Exercise details:
Which lines of the entries hold the string "agent"? Copy each one.

Stored data entries:
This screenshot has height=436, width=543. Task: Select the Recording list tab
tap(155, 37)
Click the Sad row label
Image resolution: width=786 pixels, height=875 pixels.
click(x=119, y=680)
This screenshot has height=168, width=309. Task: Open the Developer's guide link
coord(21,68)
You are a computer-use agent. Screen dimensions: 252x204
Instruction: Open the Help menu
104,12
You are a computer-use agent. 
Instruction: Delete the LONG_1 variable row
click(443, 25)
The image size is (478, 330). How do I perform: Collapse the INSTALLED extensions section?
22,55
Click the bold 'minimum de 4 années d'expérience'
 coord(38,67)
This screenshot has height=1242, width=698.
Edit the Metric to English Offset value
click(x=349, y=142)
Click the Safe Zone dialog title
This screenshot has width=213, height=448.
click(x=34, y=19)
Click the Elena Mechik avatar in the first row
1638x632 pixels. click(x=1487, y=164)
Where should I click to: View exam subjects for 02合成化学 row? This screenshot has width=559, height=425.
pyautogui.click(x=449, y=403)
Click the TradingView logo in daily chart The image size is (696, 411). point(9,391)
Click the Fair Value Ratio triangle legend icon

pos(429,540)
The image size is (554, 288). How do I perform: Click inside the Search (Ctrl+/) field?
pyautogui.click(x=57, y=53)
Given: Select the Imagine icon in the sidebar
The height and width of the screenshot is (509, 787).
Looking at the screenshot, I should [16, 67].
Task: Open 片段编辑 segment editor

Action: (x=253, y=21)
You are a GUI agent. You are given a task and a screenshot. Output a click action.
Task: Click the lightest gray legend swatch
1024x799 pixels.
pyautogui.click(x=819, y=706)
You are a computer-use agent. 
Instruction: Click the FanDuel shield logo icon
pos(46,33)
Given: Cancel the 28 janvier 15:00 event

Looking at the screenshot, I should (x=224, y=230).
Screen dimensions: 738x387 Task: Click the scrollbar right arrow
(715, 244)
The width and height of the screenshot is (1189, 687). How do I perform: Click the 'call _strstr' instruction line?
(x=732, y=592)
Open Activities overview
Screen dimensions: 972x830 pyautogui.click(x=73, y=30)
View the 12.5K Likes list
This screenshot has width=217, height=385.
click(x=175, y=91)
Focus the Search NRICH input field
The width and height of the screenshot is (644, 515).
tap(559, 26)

The answer:
You are a computer-use agent. Screen dimensions: 252x204
You are a computer-use agent. 
You are a GUI agent. You are given a task and a screenshot. Output a click action.
You are a computer-use agent. 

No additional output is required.